A transthoracic echocardiogram revealed moderate left ventricular systolic impairment with regional wall motion abnormalities in the left anterior descending artery territory. The laboratory results showed a raised troponin level (9,196 ng/L), a raised white cell count of 18×109 /L with neutrophilia, an elevated platelet count of 817×109 /L, and an elevated high-sensitivity C-reactive protein level of 15 mg/L (normal range: 0–4 mg/L). The neutrophil-to-lymphocyte ratio was 3.9, the neutrophil-to-high-density lipoprotein (HDL) cholesterol ratio was 15.6, and the platelet-to-lymphocyte ratio was 227, all of which were suggestive of inflammation. The lipid profile was abnormal, with total cholesterol of 5.5 mmol/L, non-HDL cholesterol of 4.6 mmol/L, and HDL cholesterol of 0.9 mmol/L. The patient fulfilled the National Cholesterol Education Program Adult Treatment Panel III (NCEP ATP III) criteria for metabolic syndrome. They were managed using guideline-directed treatment, counselled for smoking cessation and weight loss, and provided with psychological support and cardiac rehabilitation. A course of oral doxycycline was prescribed by dermatologists and a follow-up was planned for the consideration of more advanced medication as needed.
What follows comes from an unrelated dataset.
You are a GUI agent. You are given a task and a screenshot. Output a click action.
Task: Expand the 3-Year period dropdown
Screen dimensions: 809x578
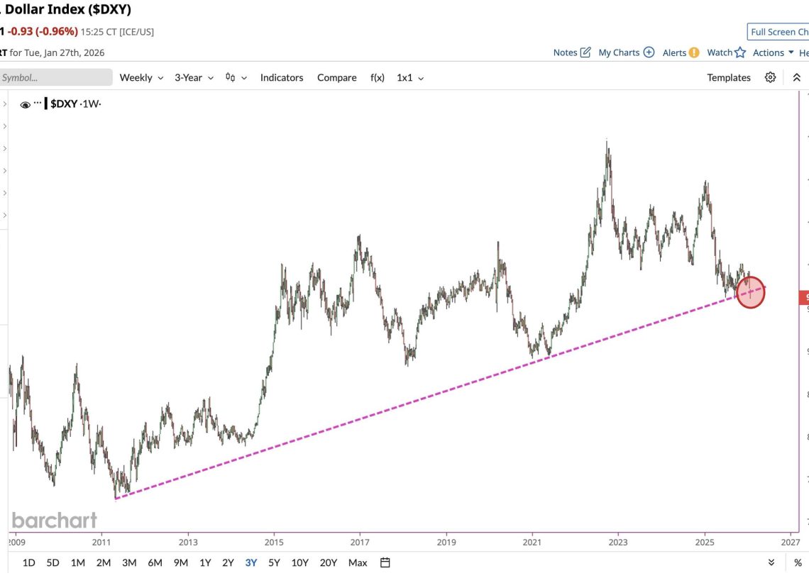194,77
They were referred to plastic surgeons for possible future excision and reconstruction once active inflammation had subsided.
DISCUSSION
HS is associated with an increased risk of major adverse cardiovascular events (MACE) and related mortality.1,4 There is a 23% increase in risk of myocardial infarction or stroke in patients with HS, which is independent and incremental of the risk from traditional cardiovascular risk factors.1 The MACE risk is higher in younger patients with HS, andHS has also been shown to impose a higher cardiovascular risk compared with severe psoriasis.1,4
The inflammatory basis of HS is evidenced by the presence of inflammatory cytokines in the lesions.6 Chronic skin inflammation in HS may be associated with systemic inflammation, as shown by elevated C-reactive protein, reactive thrombocytosis, and an increased neutrophil-to-lymphocyte ratio.1 These inflammatory markers are related to the severity and activity of HS.6 The accompanied vascular inflammation predisposes the body to oxidative stress, endothelial dysfunction, and thrombus formation, thus promoting the chronic progression of atherosclerosis and acute plaque change.1,7 The most common cause of ST-segment elevation myocardial infarction is plaque rupture, and the pro-inflammatory states also increase the vulnerability of plaque to rupture.1,8 Elevated levels of circulating inflammatory markers are associated with atherosclerosis.1,8,9 Other inflammatory skin or systemic diseases have been independently associated with cardiovascular adverse events. As a result, inflammation appears to be paramount to the pathogenesis of HS and associated cardiovascular events. Emerging treatments targeting specific inflammatory mediators may therefore be important.8
The cardiovascular consequences of HS warrant taking specific steps in order to mitigate these events. Firstly, patients with HS should be informed of their increased risk of MACE, screened at an earlier stage for cardiovascular risk factors, and counselled for risk factor modification, including smoking cessation and weight loss. Secondly, a low threshold should be kept for investigating young patients with HS presenting with cardiac symptoms. Thirdly, many patients with HS suffer as a result of a considerable diagnostic delay, and increased awareness about the morbidity of HS may promote an earlier approach of patients to healthcare and an increased vigilance for diagnosis.